One reason is that consumers didn't keep up with the blistering pace of spending at the beginning of the year, which means slower economic growth overall, analysts say. But, if recent trends are any indication, the economy will pick up steam soon.
During the last couple of years, growth was slow in the first three months, only to pick up again later in the year. Despite the slowdown, this year's economic growth did come in stronger than what economists had expected. The economy also fared better than the sluggish beginnings to 2016 and 2017.
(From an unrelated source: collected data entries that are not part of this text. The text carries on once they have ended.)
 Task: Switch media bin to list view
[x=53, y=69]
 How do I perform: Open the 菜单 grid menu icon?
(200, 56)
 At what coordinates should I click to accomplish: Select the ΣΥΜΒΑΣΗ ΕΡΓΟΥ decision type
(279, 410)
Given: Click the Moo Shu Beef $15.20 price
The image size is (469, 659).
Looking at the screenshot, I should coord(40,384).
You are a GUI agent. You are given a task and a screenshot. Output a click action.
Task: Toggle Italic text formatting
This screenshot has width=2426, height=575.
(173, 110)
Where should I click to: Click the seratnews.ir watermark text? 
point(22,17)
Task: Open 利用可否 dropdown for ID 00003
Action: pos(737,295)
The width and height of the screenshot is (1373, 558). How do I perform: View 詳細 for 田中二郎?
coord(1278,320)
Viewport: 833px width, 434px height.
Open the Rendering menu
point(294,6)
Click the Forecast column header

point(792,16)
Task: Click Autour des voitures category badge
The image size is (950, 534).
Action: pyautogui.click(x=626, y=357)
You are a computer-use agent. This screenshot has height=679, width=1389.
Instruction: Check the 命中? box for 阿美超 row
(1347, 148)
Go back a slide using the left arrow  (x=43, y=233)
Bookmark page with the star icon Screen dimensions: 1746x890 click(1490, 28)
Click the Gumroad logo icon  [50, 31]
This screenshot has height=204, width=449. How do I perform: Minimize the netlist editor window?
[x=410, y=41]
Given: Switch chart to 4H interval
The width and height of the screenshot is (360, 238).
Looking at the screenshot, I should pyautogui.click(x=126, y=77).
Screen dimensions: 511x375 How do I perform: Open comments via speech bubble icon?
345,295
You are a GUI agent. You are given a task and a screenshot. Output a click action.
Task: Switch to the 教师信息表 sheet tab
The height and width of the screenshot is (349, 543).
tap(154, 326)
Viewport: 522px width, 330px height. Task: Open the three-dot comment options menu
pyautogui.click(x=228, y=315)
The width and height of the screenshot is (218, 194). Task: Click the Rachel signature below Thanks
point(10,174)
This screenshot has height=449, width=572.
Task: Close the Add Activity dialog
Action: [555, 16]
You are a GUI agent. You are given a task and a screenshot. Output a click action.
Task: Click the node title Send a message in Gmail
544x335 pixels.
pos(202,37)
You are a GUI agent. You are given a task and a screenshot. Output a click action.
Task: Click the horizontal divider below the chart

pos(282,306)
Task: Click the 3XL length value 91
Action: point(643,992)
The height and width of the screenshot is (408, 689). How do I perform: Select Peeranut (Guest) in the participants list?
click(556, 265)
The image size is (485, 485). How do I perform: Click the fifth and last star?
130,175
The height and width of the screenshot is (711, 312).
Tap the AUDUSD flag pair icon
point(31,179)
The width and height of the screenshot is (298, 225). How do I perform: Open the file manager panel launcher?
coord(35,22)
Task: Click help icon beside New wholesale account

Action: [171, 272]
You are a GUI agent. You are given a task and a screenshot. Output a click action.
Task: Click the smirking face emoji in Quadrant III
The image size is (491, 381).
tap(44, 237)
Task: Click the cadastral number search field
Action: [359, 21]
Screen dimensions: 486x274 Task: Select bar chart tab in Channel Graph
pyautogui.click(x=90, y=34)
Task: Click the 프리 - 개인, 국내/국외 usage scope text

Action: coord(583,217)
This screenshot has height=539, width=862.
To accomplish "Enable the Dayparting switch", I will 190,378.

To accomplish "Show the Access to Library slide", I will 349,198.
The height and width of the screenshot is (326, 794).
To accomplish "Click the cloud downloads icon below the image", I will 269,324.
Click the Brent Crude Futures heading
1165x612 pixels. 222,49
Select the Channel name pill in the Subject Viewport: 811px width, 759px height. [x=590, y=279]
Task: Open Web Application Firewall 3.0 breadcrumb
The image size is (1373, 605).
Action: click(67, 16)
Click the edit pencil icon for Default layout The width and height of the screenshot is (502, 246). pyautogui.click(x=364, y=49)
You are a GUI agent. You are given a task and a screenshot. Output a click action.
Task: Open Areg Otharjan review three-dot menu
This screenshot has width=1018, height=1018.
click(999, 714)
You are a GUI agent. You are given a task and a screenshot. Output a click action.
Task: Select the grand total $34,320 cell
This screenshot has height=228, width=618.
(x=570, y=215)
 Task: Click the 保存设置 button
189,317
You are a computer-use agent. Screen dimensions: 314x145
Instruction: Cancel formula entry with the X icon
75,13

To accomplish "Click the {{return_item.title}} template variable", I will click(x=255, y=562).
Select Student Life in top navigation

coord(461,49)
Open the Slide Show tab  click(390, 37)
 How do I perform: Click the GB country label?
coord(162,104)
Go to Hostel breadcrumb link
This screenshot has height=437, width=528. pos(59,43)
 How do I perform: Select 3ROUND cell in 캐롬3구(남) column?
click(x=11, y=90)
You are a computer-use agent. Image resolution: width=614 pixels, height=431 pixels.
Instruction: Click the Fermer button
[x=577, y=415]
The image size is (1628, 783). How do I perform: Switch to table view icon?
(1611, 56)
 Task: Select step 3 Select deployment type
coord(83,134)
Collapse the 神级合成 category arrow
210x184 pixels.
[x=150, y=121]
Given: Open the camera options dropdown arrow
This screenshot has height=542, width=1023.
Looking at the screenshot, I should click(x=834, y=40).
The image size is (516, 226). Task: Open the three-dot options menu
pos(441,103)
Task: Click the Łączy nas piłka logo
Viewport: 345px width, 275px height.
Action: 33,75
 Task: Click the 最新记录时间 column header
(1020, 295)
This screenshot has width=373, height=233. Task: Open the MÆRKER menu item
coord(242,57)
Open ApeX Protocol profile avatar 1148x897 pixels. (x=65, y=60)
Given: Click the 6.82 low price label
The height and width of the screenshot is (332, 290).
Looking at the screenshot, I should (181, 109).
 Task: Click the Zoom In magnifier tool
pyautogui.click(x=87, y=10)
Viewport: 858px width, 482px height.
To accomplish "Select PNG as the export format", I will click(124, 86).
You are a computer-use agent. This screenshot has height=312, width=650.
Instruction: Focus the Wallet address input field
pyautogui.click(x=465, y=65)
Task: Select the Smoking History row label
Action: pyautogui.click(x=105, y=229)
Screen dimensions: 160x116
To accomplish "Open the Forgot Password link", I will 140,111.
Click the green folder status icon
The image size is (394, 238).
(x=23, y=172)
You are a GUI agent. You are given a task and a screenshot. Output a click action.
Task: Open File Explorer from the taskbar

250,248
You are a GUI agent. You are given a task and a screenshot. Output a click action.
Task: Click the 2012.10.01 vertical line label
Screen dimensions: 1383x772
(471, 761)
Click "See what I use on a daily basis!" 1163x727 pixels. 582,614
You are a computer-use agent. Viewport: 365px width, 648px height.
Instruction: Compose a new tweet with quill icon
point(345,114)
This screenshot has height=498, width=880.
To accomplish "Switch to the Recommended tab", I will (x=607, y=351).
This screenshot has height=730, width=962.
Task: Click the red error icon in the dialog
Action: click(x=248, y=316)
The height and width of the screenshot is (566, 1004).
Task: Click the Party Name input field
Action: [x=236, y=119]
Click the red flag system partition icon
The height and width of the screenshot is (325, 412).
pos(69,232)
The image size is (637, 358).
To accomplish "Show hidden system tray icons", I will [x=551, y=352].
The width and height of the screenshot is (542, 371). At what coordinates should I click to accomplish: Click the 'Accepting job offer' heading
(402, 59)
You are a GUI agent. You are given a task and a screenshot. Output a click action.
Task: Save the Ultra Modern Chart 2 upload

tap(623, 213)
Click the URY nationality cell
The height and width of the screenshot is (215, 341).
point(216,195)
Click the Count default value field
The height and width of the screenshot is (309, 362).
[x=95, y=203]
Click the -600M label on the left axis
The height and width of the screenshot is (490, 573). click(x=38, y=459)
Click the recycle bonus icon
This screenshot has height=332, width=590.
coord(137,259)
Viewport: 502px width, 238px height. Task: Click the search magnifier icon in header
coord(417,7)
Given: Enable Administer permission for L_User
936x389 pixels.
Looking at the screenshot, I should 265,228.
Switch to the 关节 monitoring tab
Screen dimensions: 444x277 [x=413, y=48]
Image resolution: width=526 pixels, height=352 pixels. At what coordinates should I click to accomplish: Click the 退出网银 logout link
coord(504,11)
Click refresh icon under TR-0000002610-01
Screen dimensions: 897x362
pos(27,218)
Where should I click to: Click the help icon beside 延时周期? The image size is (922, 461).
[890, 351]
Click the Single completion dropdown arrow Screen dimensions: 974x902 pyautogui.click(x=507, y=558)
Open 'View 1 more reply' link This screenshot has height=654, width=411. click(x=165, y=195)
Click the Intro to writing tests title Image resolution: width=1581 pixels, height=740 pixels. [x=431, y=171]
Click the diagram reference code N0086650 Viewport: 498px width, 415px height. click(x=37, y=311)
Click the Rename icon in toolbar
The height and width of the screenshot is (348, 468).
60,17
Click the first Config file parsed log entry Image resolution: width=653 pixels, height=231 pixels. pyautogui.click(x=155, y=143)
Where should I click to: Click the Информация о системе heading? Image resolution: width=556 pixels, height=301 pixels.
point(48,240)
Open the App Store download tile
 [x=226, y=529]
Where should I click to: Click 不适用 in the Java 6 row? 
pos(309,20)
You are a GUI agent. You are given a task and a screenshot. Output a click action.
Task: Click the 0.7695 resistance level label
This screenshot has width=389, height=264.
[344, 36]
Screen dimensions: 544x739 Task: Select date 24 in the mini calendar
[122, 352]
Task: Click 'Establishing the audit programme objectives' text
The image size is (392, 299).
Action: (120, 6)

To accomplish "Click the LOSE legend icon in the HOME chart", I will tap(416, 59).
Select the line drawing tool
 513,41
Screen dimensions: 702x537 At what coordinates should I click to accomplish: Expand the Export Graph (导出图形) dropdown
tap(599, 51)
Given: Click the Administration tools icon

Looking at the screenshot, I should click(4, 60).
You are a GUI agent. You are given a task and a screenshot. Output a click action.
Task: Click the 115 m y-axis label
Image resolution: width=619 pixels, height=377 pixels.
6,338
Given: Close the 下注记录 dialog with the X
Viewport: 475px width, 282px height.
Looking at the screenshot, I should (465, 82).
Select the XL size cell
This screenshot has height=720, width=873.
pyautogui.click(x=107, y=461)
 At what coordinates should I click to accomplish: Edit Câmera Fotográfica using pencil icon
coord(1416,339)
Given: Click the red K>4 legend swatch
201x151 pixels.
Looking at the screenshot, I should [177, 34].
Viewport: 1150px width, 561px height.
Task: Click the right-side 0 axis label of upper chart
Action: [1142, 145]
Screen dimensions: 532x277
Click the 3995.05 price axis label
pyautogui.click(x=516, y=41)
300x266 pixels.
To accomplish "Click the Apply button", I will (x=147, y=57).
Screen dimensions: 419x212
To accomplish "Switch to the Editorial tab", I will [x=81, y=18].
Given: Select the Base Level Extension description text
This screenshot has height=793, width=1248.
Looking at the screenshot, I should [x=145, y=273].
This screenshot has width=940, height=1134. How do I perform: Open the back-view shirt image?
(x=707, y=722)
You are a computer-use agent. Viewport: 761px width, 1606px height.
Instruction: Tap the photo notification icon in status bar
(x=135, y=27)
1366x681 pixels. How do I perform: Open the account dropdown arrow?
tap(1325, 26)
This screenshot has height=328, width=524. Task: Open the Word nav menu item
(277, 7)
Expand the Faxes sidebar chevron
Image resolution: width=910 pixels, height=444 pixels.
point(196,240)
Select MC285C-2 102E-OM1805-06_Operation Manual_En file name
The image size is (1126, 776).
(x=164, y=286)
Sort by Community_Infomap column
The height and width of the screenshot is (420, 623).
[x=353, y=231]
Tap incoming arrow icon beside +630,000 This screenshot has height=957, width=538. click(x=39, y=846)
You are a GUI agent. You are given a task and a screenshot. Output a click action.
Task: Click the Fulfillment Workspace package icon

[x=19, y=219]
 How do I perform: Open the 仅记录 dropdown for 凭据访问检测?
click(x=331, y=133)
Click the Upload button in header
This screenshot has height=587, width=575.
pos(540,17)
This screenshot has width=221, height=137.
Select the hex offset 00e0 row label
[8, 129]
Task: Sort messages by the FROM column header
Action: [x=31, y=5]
Still, the 2.3-percent showing in January through March falls short of the Trump administration's target growth rate of 3 percent or more. Analysts are predicting the second quarter economic growth could be in that 3 percent range.
The first quarter growth rate issued by the Bureau of Economic Analysis is a first estimate and will be revised in coming months.
One reason for the apparent first-quarter sluggishness has less to do with actual economic activity and more to do with flaws in the government's seasonal adjustments in the winter months, analysts say.
But there are some real forces at work, too. Growth in consumer spending, which accounts for about 70 percent of U.S. economic activity, slowed to a 1.1 percent rate in the first 3 months of the year, down from the lively 4 percent rate at the end of 2017. That's partly due to a natural slowdown from the holiday high to the winter doldrums.
President Trump and his economic team have repeatedly said their policies will produce annual growth of 3 percent or more. It was well below that in Trump's first year in office. But in 2018 it could get close to that. The International Monetary Fund forecasts 2.9 percent growth for the U.S. this year, fueled by the big tax cuts and increased government spending. But, the IMF says, the trade conflict between the U.S. and China could undermine that forecast.
Grant Thornton economist Diane Swonk agrees. "Concerns about trade and tariffs are taking a toll on business optimism, offsetting some of the euphoria Congress hoped to achieve with tax cuts," she says.
Economists caution that long-term trends in population growth and worker output, or productivity, mean the U.S. economy's potential long-term growth rate is only in the 2 percent range.
The Trump administration has said the big tax cuts for business will lead to greater investment that will make workers more productive and boost long-term growth. "So far, we have seen few signs that the tax cuts are stimulating investment," Swonk says.
But, she adds, it's too early to assess, since the incentives in the tax bill are aimed more at investment in the medium term and when the first quarter ended, the tax cuts were only three months old.